- _About this task_
Before copying, find the line below that contains "The image size is (1000, 744)."; then return it and all later lines exactly, up to and including the final line, with no pictures.

[Data excerpts Boundary: Start]

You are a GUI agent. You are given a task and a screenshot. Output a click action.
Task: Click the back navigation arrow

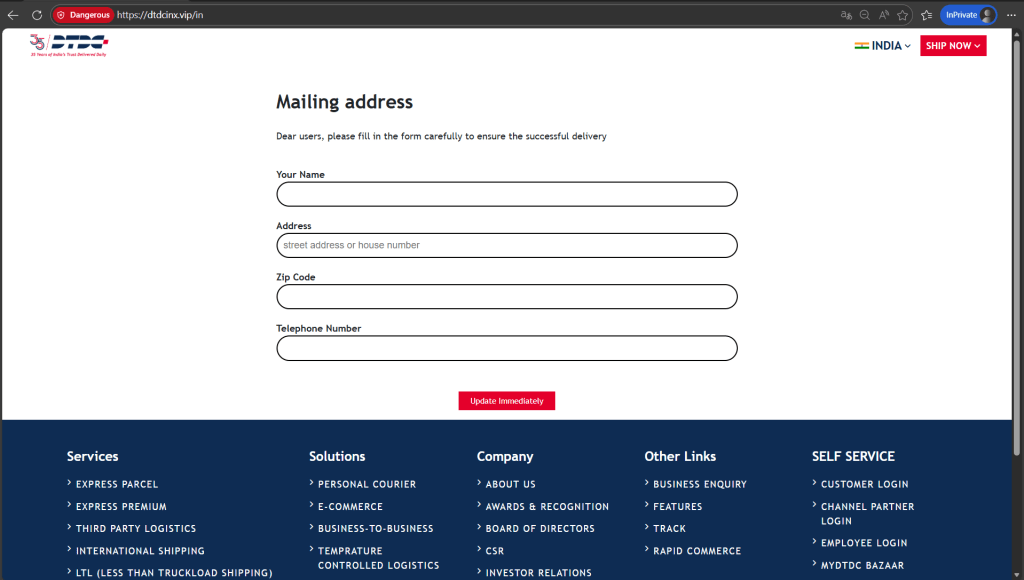point(12,14)
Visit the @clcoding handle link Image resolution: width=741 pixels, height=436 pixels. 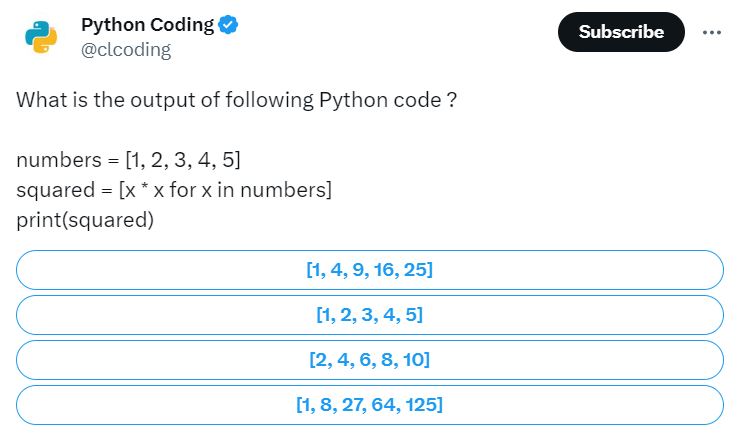126,50
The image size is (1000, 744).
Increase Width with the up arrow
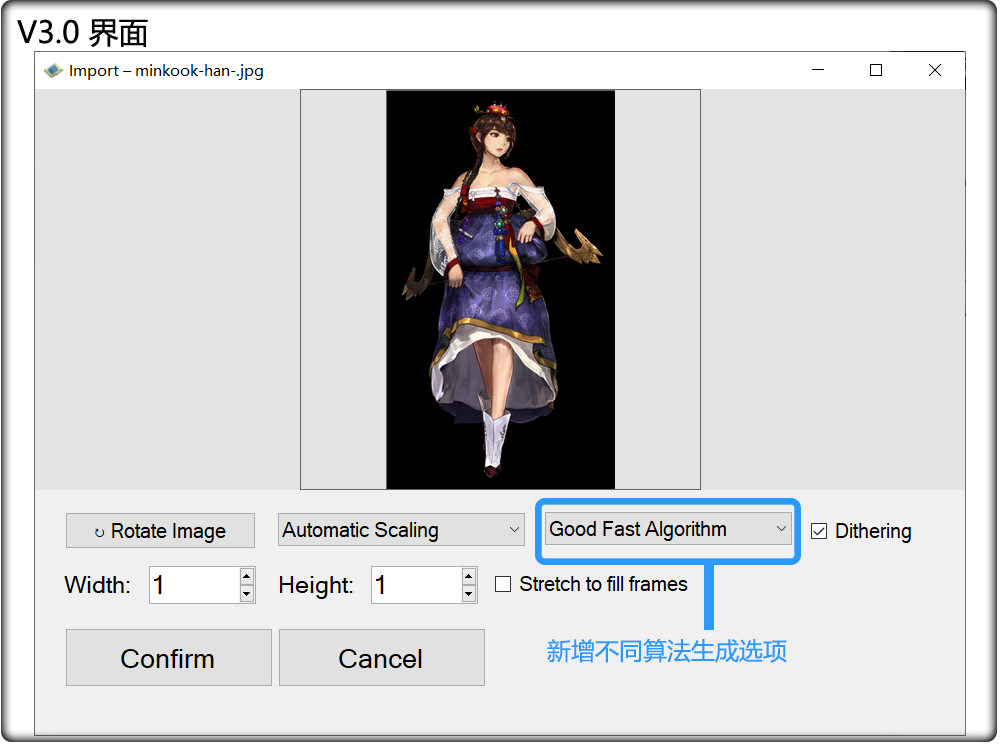tap(247, 577)
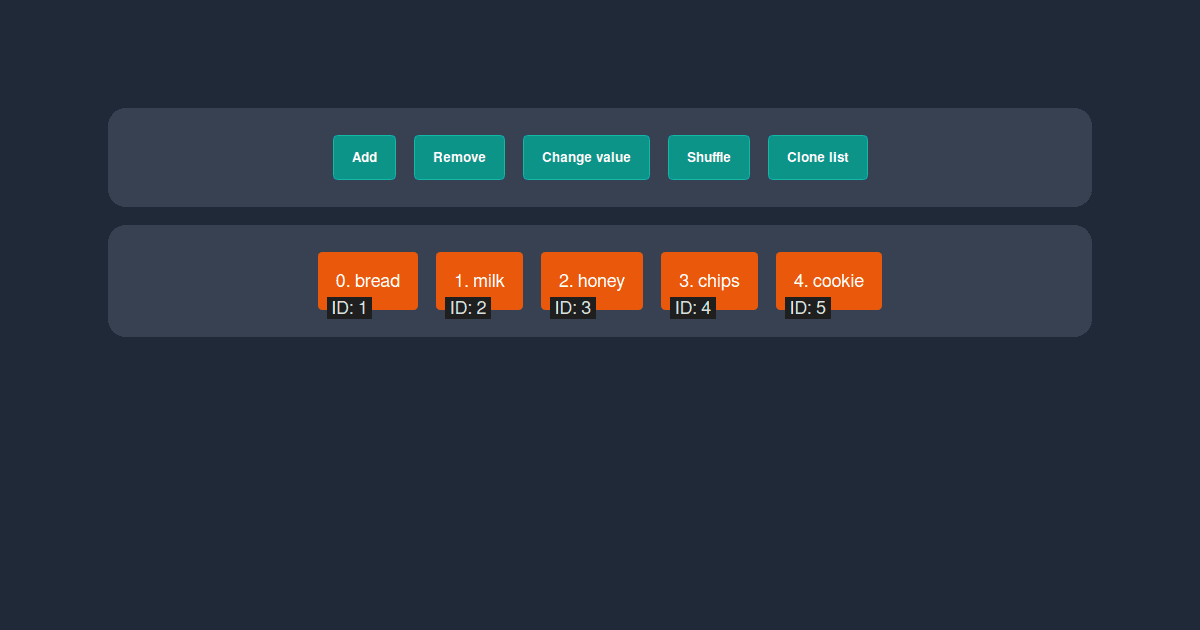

[Data excerpts Boundary: End]

- _Answer to this exercise_
The image size is (1000, 744).
Increase Width with the up arrow
tap(247, 577)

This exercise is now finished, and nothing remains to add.